The most recognisable campaign that put personalisation to the map has to be ‘Share a Coke’ from Coca Cola, which saw frenzied buyers nose diving into palettes of coke hoping to find one with their name on it. Of course, this goes a whole lot further than sending personalised mail, encouraging customers to find their own name in the sea of Johns, Jacks and Joes, and even encouraging them to fork out hard earned money to have their less conventional name emblazoned on a bottle of tooth-rotting carbonated pop.
Whilst it may not have ticked all the boxes for your stereotypical personalised marketing campaign, it did highlight just how much we like things to be personalised; to feel like part of an exciting and bigger picture. After all, Nutella, Marmite and a whole host of other brands quickly followed suit and offered a similar personalised labelling experience to their customers too.
So, aside from the popularity of targeting marketing and Coca Cola showing the world how to do personalisation on a mass scale, what do more modest marketers need to know about personalising their marketing efforts?
Simple can be very effective.
There is nothing more impactful than seeing your own name and information on direct mail, in fact customers demand it. The inclusion of customer’s name, on a letter, or on each tear out voucher, are great starting points for a company just starting out with personalised print marketing. Why is simple good? Because simple isn’t creepy – remember the golden rule about not wanting a stalker?
By special invitation.
Sending a personalised invitation to “invite only” preview sales events has been used to great effect in industries such as furniture retail and automotive to dive footfall for years, it is also an excellent way to reconnect with lapsed customers sitting on your data lists. Combing this with a digital channel response, such as registering your attendance on your site, and this can also be seamless jump-in point to your digital environment, which will enable you to revitalise your customer data, and measure response metrics more acutely. More about the role of printed direct mail in driving digital engagement is in an article I wrote for the independent online.
Data is the key.
Print technology is now well established and can create amazing ways to get personal. BUT, if you don’t have your data assets, lean, clean, and compliant the process is pointless, or even worse, damaging.
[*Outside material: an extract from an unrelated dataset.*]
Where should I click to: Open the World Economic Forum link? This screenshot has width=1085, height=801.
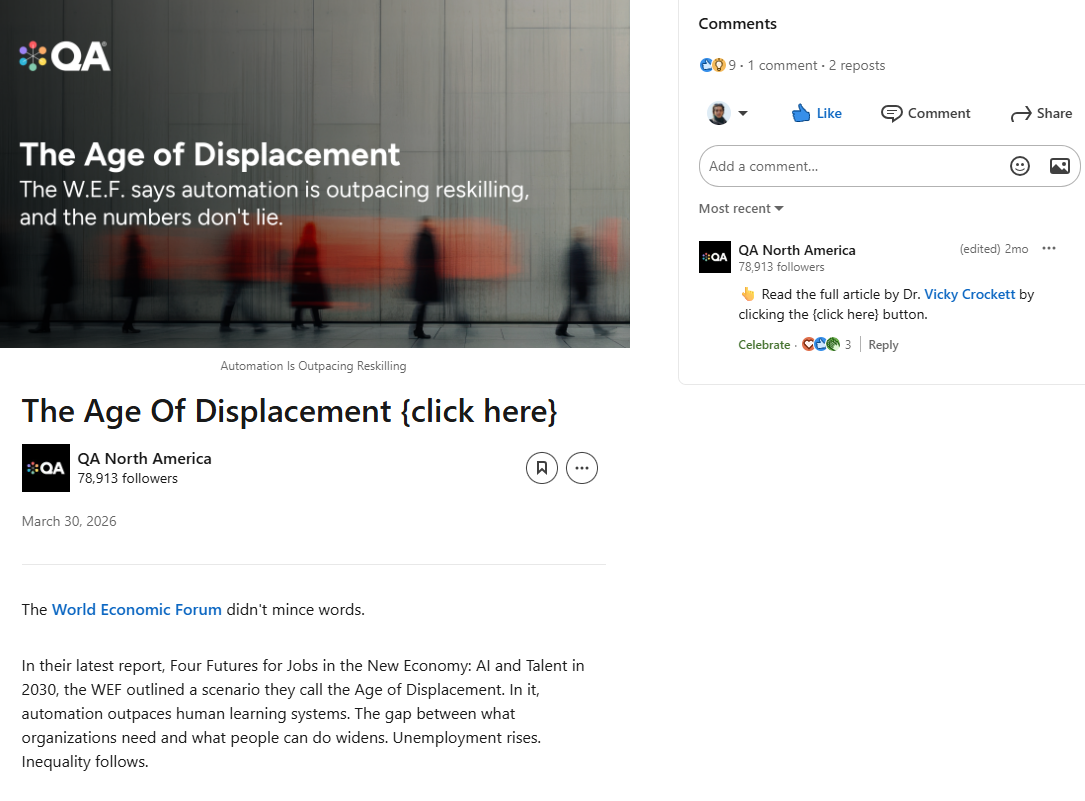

For example: sending an invitation to a deceased householder, and a family member received it will likely cause nothing but upset and anger. It is also important to know that GDPR regulations demands your date is clean, accurate and have the appropriate consents. If you don’t know much about this, you should check out our [recent post] on the topic.
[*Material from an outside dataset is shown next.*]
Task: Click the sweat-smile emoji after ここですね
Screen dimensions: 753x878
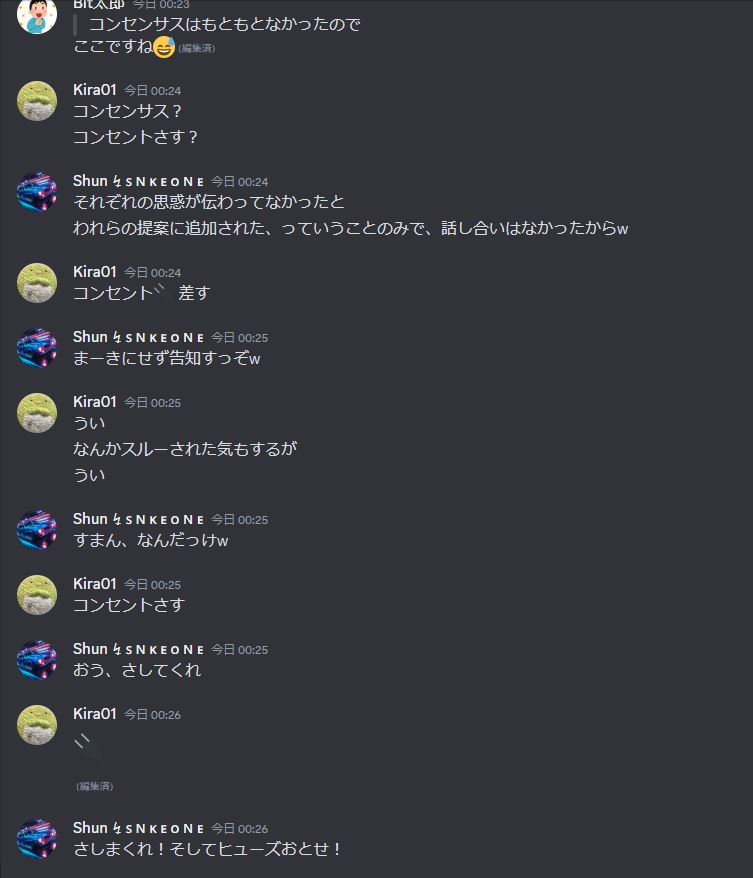Action: [x=164, y=47]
In a nutshell, the best way of ensuring your targeted mailers is, well, targeted, is investment in your data hygiene. Sure, this will create an often-overlooked cost, but when you consider the costs involved in producing and distributing direct mail, reductions in wastage through streamlining unusable, inaccurate, or outdated data is a no-brainer investment.
Bottom-line - Getting your data right is the most important step toward personalised messaging.